# brake pads



## nismosentra (Dec 14, 2002)

I have stock brakes/rotors config currently. Any recommended brand of brake pads that improve braking performance with stock rotors?

Thanks!


----------



## barnoun (May 7, 2002)

I have some axxis metal masters right now...they greatly improved braking ability from the stock pads. Once they wear out though, I'll probably be getting some panther or hawk pads from http://carbotecheng.com/ since these metal masters tend to make a nasty sound with light braking.


----------



## Guest (Dec 17, 2002)

barnoun said:


> *I have some axxis metal masters right now...they greatly improved braking ability from the stock pads. Once they wear out though, I'll probably be getting some panther or hawk pads from http://carbotecheng.com/ since these metal masters tend to make a nasty sound with light braking. *


Careful! The panther and hawk pads will likely squeal more than the MM pads. I have MM pads on for the street and Panther XP's for the track and left them on for two weeks of driving on the street. They made me appreciate the occassional squeal I get from the MM's. Come to think of it, the MM's haven't squealed (or I've gotten used to it) in quite some time


----------



## barnoun (May 7, 2002)

really. Hmm, guess the panthers might have to be track only then, once I get on the track that is. Cheap pads or another set of MM will have to do for the street...


----------



## Guest (Dec 20, 2002)

I prefer Porterfield R4S for the street. Pretty quiet but they dust like hell. Hawk HP+, Axxis Ultimates (SE-R club favorite), Performance Friction Carbon Metallics, etc. are also favorites.

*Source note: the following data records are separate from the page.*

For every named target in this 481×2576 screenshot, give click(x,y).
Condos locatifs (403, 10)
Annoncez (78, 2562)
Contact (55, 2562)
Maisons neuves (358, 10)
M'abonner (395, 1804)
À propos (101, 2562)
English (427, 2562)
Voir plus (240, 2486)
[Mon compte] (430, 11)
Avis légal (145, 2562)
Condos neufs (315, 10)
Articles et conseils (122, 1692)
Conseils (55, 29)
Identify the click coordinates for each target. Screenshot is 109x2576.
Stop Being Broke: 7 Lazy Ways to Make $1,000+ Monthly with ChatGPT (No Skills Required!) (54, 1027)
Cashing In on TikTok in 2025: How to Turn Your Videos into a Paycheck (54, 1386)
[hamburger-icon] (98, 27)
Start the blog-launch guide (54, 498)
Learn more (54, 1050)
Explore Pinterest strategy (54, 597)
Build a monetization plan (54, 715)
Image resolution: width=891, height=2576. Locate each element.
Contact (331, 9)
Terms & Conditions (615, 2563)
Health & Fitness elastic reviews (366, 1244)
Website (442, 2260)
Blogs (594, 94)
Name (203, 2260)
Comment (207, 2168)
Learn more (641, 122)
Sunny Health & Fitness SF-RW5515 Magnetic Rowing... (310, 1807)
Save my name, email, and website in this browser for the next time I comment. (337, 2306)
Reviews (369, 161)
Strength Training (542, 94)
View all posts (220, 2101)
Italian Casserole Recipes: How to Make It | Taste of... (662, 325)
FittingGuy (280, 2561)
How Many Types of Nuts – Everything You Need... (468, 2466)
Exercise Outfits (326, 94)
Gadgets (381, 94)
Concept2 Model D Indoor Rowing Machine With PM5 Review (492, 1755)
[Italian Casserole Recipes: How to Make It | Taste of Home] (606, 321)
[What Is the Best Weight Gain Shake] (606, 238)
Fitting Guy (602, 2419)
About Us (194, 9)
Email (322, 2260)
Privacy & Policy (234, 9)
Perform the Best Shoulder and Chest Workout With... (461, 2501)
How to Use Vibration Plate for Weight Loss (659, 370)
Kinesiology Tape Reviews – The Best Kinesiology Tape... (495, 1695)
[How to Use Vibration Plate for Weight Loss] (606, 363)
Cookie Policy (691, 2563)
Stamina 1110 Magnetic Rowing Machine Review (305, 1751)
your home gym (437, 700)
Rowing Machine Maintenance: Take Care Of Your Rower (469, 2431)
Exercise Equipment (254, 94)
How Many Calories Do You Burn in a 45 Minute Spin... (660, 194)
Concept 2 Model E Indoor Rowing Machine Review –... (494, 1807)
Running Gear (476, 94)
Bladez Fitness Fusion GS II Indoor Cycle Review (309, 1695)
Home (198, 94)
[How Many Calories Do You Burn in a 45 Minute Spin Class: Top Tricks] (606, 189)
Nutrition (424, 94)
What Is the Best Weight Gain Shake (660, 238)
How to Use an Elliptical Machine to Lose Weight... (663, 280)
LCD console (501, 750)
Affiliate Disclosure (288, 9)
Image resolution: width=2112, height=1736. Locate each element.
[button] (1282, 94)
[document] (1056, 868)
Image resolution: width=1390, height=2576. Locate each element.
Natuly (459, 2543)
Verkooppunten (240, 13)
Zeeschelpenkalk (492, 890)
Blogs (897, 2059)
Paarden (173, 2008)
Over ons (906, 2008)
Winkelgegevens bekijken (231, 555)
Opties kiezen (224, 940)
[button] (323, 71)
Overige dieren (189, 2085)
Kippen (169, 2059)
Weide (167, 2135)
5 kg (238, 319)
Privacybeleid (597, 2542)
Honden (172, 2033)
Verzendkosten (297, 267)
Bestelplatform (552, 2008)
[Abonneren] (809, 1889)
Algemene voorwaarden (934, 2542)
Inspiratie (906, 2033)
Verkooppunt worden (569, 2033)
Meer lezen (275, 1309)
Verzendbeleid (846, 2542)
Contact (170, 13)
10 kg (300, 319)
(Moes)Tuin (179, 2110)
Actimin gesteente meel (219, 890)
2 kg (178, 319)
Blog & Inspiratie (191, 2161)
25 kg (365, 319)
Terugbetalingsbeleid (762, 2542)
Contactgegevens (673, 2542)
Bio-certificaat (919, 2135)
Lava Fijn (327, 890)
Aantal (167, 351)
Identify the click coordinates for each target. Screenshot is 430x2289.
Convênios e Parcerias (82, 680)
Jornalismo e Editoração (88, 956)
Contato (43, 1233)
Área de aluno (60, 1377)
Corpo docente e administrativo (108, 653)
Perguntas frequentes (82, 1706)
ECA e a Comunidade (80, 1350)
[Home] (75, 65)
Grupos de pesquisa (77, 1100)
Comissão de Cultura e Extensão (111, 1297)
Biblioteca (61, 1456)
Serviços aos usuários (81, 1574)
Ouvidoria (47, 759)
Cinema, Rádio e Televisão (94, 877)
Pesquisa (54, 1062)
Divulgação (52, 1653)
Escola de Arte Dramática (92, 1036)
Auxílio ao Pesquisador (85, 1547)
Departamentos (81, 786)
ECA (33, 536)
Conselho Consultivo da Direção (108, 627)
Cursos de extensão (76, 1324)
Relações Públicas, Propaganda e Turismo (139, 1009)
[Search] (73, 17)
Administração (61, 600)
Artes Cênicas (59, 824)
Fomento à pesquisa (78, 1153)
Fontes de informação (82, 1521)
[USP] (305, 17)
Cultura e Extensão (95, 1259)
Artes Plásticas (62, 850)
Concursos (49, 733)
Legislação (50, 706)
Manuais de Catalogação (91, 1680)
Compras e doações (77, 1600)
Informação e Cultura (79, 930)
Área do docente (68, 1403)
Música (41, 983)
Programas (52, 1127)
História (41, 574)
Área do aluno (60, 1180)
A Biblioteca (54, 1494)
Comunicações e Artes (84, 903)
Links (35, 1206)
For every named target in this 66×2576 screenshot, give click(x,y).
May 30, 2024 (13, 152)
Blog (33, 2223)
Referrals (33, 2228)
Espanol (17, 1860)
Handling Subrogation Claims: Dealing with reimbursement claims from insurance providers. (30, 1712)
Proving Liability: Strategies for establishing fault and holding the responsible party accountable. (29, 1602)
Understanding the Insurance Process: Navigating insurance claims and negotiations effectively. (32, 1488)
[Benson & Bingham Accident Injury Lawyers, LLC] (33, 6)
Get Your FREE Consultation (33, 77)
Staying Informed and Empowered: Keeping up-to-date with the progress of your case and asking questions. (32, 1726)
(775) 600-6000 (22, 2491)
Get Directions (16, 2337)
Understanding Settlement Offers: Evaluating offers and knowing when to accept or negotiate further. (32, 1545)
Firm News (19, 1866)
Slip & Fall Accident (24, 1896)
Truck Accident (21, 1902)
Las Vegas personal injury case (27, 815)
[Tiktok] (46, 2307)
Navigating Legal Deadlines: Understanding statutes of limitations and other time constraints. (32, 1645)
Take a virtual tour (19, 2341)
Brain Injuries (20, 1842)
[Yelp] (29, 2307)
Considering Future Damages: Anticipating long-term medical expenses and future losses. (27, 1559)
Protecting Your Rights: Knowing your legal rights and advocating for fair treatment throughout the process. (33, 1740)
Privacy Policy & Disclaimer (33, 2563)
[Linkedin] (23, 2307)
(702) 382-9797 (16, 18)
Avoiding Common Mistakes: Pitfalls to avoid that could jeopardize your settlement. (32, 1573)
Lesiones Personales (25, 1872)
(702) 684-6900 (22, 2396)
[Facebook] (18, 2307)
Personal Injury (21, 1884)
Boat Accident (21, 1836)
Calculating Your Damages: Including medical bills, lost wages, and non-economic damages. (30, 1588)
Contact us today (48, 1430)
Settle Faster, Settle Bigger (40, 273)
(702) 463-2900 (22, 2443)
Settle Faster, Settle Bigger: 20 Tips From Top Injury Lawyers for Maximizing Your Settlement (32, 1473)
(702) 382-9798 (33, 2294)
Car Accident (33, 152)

The only pad I see people not liking is EBC Greenstuff- probably because the competition is just a little better, it doens't take much to fall behind. I had Axxis Metalmasters and the squeaked pretty often, but that may be because of the installation job-- I don't know who installed them, while I've done all of my later brake pad installs.


----------



## shane (Jul 10, 2002)

brian said:


> *The only pad I see people not liking is EBC Greenstuff...*


I've got Greenstuff pads up front and I've had no problem with them. The only thing I don't like about them is they don't have holes pre-drilled in the sides to use the little release spring from the stock pads. I've had no problems with mine though, so I'd recommend them.


----------